··· Input records

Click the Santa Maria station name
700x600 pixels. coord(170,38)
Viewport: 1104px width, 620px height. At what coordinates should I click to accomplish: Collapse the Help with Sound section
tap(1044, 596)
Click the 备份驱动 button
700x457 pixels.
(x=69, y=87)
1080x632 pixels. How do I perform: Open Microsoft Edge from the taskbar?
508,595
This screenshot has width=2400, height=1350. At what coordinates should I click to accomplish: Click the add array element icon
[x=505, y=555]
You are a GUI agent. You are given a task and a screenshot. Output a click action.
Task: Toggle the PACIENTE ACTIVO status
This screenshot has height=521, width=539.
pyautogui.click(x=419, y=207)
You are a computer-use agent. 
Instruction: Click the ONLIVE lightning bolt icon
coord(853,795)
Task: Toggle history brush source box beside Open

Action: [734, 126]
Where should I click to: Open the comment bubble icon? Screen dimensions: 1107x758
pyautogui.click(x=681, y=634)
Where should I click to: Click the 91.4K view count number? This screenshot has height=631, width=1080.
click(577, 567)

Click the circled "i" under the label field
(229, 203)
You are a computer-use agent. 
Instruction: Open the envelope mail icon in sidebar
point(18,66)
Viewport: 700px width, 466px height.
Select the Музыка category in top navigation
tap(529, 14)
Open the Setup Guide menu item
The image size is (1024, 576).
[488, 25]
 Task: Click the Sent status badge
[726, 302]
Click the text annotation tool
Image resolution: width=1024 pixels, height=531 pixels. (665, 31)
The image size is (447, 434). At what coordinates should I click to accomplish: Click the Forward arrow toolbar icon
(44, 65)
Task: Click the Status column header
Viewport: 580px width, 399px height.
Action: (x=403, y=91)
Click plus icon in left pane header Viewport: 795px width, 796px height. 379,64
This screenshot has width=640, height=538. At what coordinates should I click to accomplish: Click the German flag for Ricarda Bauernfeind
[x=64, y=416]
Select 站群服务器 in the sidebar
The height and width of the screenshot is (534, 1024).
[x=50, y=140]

······

Problem: Write out the entries above again, switching every occurrence of "At what coordinates should I click to accomplish" to "Which point should I click to accomplish" and leaving all other text as it stands.

Written reply:
Click the Santa Maria station name
700x600 pixels. coord(170,38)
Viewport: 1104px width, 620px height. Which point should I click to accomplish: Collapse the Help with Sound section
tap(1044, 596)
Click the 备份驱动 button
700x457 pixels.
(x=69, y=87)
1080x632 pixels. How do I perform: Open Microsoft Edge from the taskbar?
508,595
This screenshot has width=2400, height=1350. Which point should I click to accomplish: Click the add array element icon
[x=505, y=555]
You are a GUI agent. You are given a task and a screenshot. Output a click action.
Task: Toggle the PACIENTE ACTIVO status
This screenshot has height=521, width=539.
pyautogui.click(x=419, y=207)
You are a computer-use agent. 
Instruction: Click the ONLIVE lightning bolt icon
coord(853,795)
Task: Toggle history brush source box beside Open

Action: [734, 126]
Where should I click to: Open the comment bubble icon? Screen dimensions: 1107x758
pyautogui.click(x=681, y=634)
Where should I click to: Click the 91.4K view count number? This screenshot has height=631, width=1080.
click(577, 567)

Click the circled "i" under the label field
(229, 203)
You are a computer-use agent. 
Instruction: Open the envelope mail icon in sidebar
point(18,66)
Viewport: 700px width, 466px height.
Select the Музыка category in top navigation
tap(529, 14)
Open the Setup Guide menu item
The image size is (1024, 576).
[488, 25]
 Task: Click the Sent status badge
[726, 302]
Click the text annotation tool
Image resolution: width=1024 pixels, height=531 pixels. (665, 31)
The image size is (447, 434). Which point should I click to accomplish: Click the Forward arrow toolbar icon
(44, 65)
Task: Click the Status column header
Viewport: 580px width, 399px height.
Action: (x=403, y=91)
Click plus icon in left pane header Viewport: 795px width, 796px height. 379,64
This screenshot has width=640, height=538. Which point should I click to accomplish: Click the German flag for Ricarda Bauernfeind
[x=64, y=416]
Select 站群服务器 in the sidebar
The height and width of the screenshot is (534, 1024).
[x=50, y=140]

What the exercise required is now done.